Work item: Go line by line through the data and copy those with the word "computer".

Information provided:

......

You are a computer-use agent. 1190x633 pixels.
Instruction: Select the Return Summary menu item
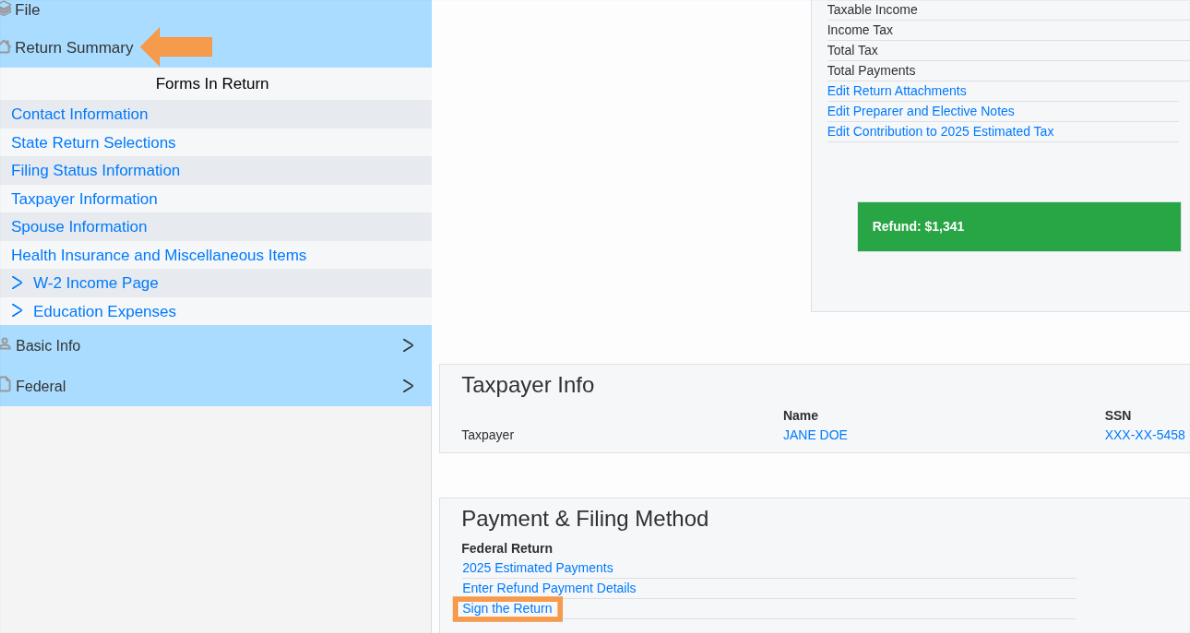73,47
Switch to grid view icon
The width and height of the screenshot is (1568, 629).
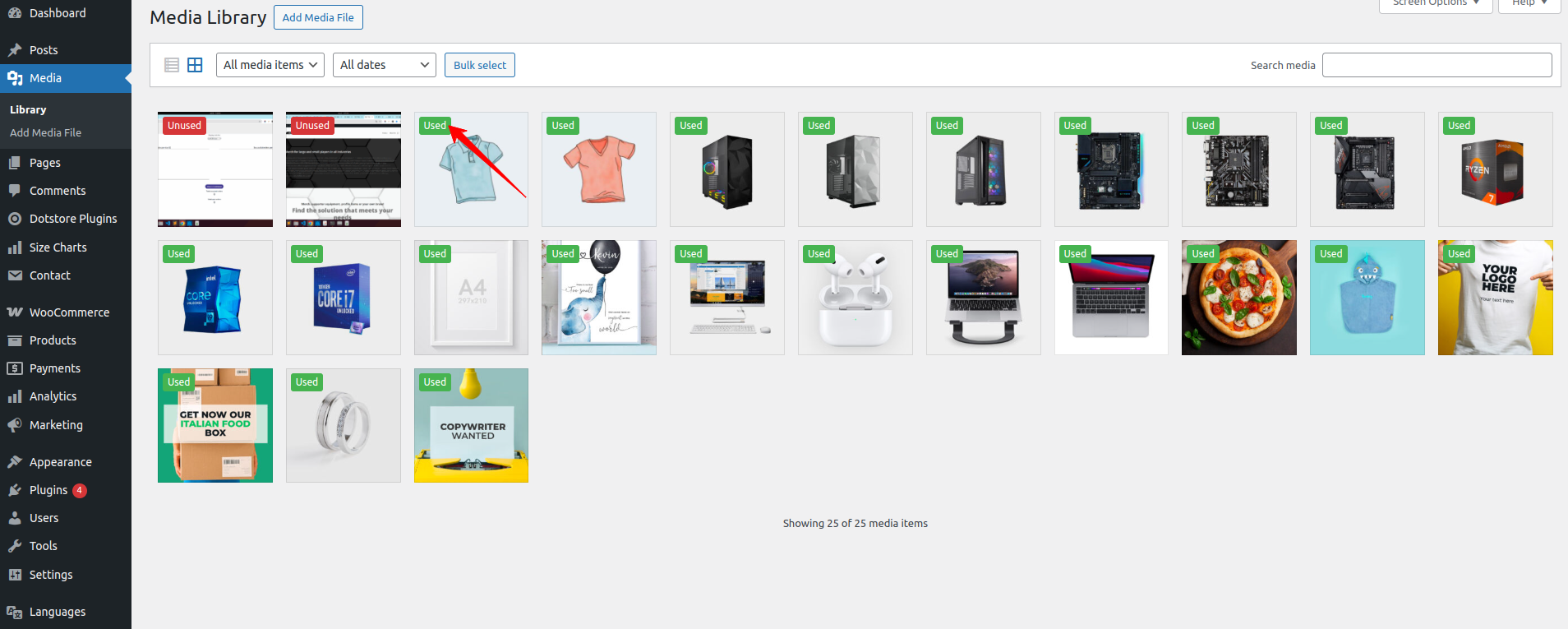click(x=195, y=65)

......

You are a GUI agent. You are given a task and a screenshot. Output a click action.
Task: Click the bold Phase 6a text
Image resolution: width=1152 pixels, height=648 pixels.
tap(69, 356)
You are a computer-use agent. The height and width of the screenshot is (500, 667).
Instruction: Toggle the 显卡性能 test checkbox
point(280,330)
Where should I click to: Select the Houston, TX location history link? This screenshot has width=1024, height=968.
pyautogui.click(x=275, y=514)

......

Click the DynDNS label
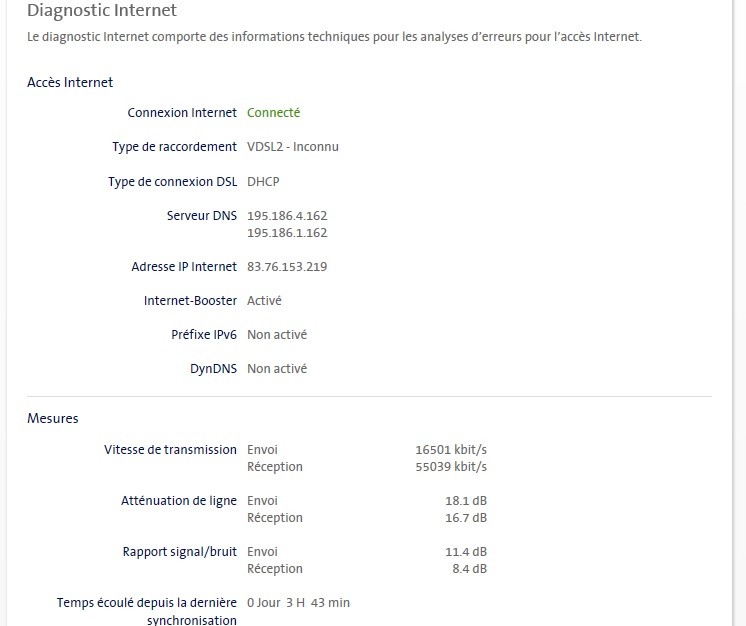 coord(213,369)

......

Task output:
You are a computer-use agent. 1190x633 pixels.
You are a computer-use agent. The height and width of the screenshot is (500, 667).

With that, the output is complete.